The hearing was the second in an effort to include the public in a decision between three options to address traffic in the area. Two of the options include building and modifying freeway ramps to create a second downtown entrance to the city. The third option is not to build — leaving the South 320th Street ramp as the main entrance to downtown.
Display boards, graphs, charts and multimedia presentations took over the Macy’s courtyard for three hours. There, residents wandered leisurely, learning about the City Center Access Project — taken on by the City of Federal Way, Washington State Department of Transportation and the Federal Highway Administration. The project is currently in its second phase: An environmental assessment.
Alternative One is based on constructing ramps at South 312th Street. Alternative Two includes ramps at South 324th Street. Most of those interviewed at the hearing said they preferred the South 312th Street solution.

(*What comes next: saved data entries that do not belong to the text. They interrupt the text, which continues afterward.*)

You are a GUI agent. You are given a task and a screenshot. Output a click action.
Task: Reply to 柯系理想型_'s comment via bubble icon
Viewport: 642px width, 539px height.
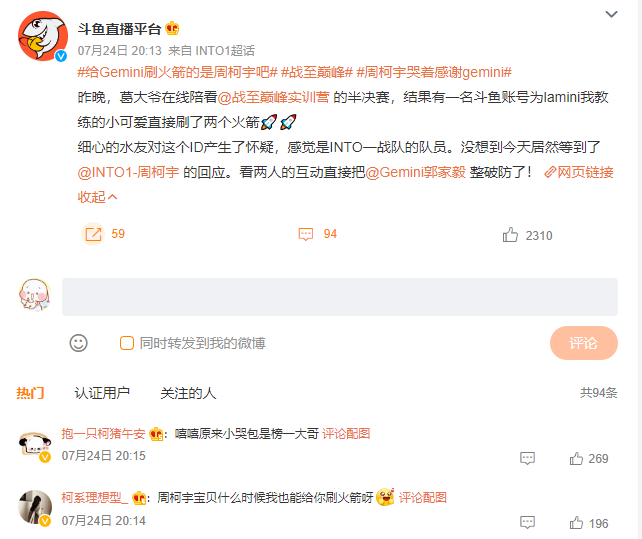527,523
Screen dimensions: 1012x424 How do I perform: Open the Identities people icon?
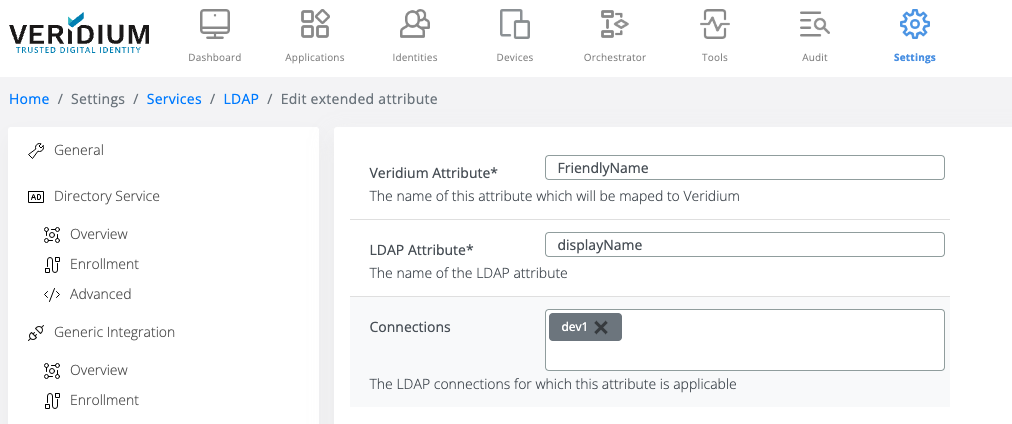coord(415,23)
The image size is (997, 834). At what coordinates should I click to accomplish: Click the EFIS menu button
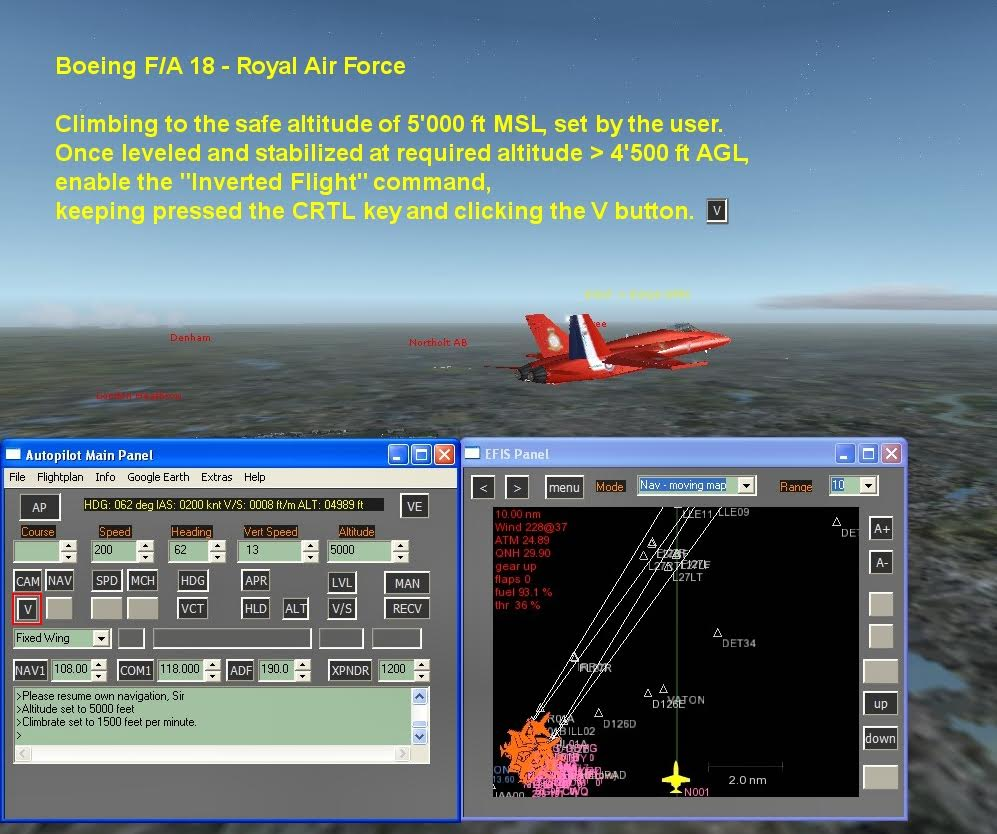click(x=564, y=487)
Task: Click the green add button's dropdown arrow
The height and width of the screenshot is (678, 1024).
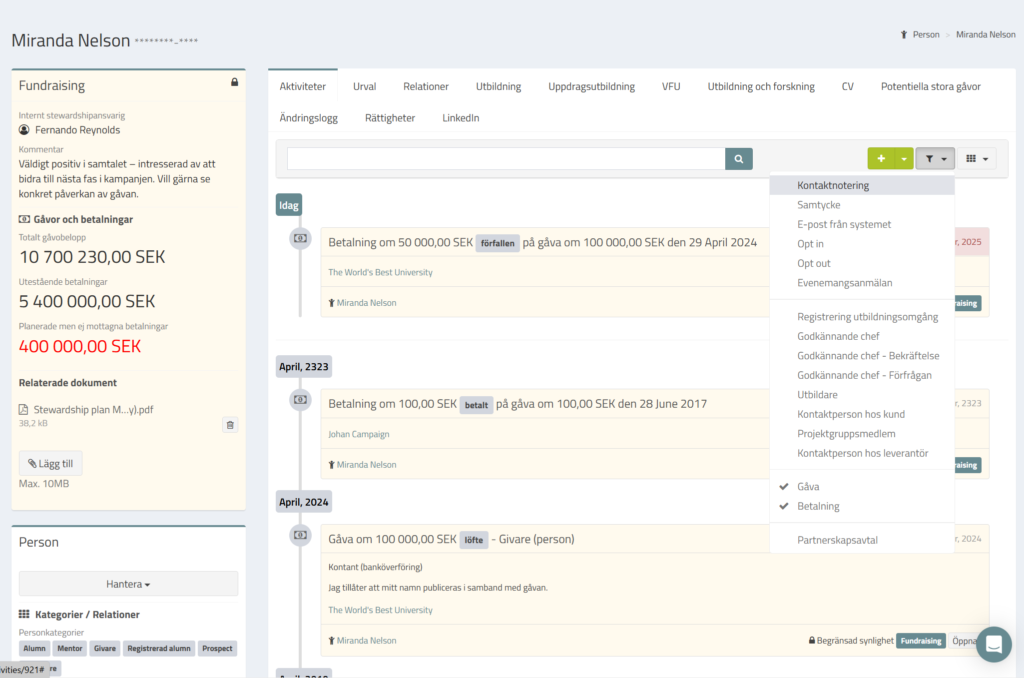Action: pyautogui.click(x=904, y=159)
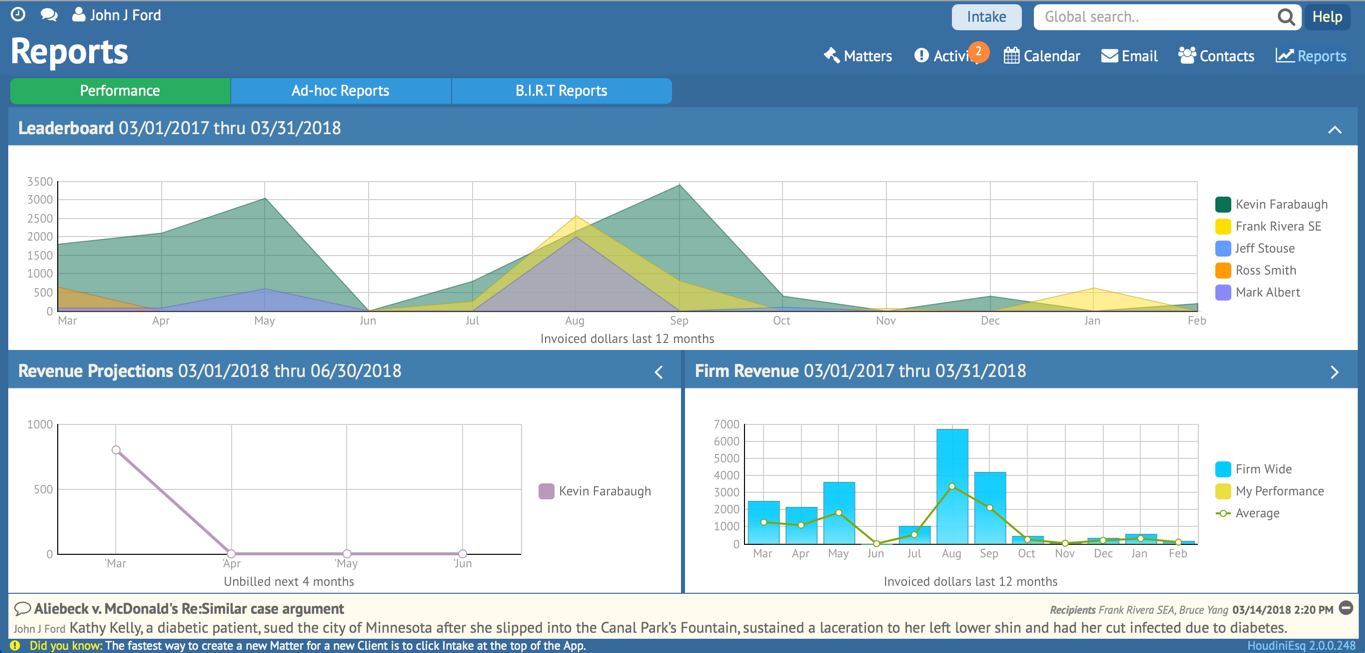Click the Revenue Projections left chevron

(x=659, y=372)
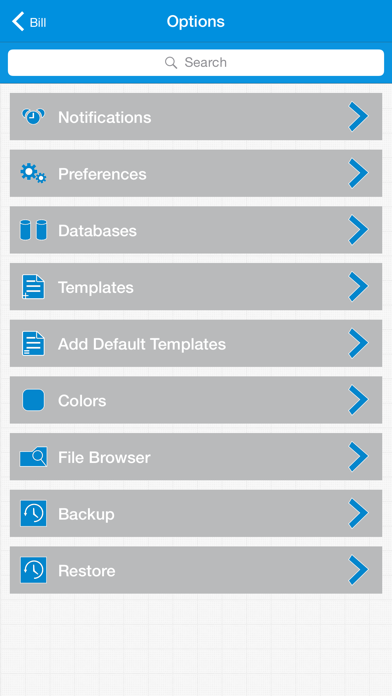Click the Templates document icon

(x=33, y=287)
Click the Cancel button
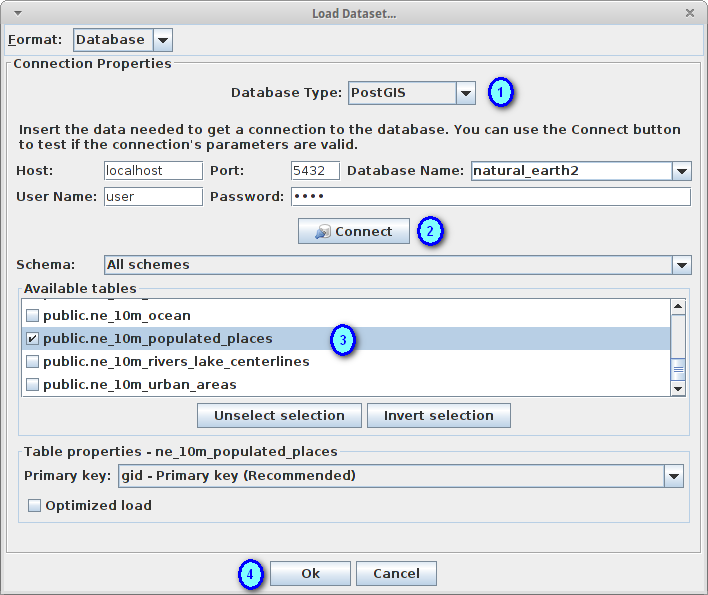 click(x=396, y=573)
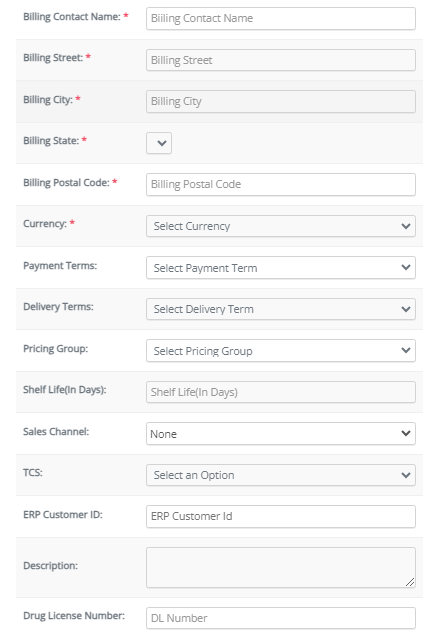
Task: Click the Billing Contact Name input field
Action: point(280,18)
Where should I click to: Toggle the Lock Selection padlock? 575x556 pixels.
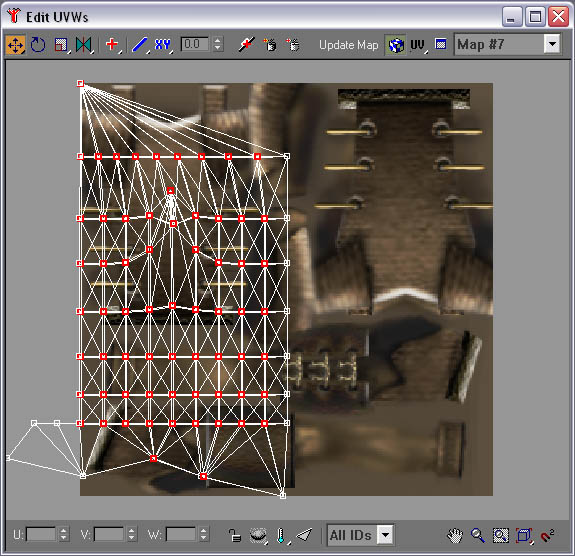pos(235,535)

This option will move more traffic at a quicker rate, they said. It improves traffic circulation more than the South 324th Street option, but would likely affect the natural environment — through impacts to wetlands and water resources — and require mitigation to address those, said John Perlic, a project manager with the consulting firm Parametrix.
Federal Way residents Eden and Dave Toner attended the hearing. They moved to the edge of Mirror Lake in 2006. The couple agree traffic flow downtown needs improvement, but are still learning about the endeavor.
“We’re glad they are doing (the public hearing),” Eden Toner said. “We’ll be paying closer attention (to the project).”
The couple’s biggest concerns are brought on by the South 312th Street option. They worry about the impacts to neighborhoods near Mirror Lake, especially during times of construction. Project managers estimate that during peak hours, 100 to 150 more vehicles per hour would travel the roadways near their home. The couple also questions the environmental effects of increased traffic and road run-off.
“We are really concerned it will affect our lake quality,” Eden Toner said.
Resident H. David Kaplan, a member of a public stakeholders team that has helped advise the city on the project, predicts the South 312th Street option will have a substantial impact to the streets north of the area. Many of them are narrow and without sidewalks, he said. Increased traffic flow in these areas could be dangerous.
“It’s the city’s responsibility to mitigate for that project,” Kaplan said.
The agencies do not know what mitigations will be needed for either Alternative One or Alternative Two, Perlic said. As part of the second phase, one of the three solutions will be chosen by spring 2009. That option will then be further researched and mitigations will be identified, he said. Mitigation costs and responsibilities will be shared between the agencies, depending on funding sources, Perlic said.
Project design is expected to begin fall 2009; environmental documentation will be completed in early 2010. Building a freeway ramp at either South 312th Street or South 324th Street will require land acquisitions and impact the natural environment to some degree.
Attendees of the hearing were offered the opportunity to comment on the proposed solutions. The public will have future chances to weigh in on the City Center Access Project.
“The information is here. People are just going to have to decide what they prefer,” resident Dale Colvin said.
Contact Jacinda Howard: firstname.lastname@example.org or (253) 925-5565.
Check it out:
Learn more about the City Center Access Project by visiting a city-operated web page at www.cityoffederalway.com/Page.aspx?page=1249, e-mailing email@example.com or contacting Federal Way project manager Maryanne Zukowski at (253) 835-2707.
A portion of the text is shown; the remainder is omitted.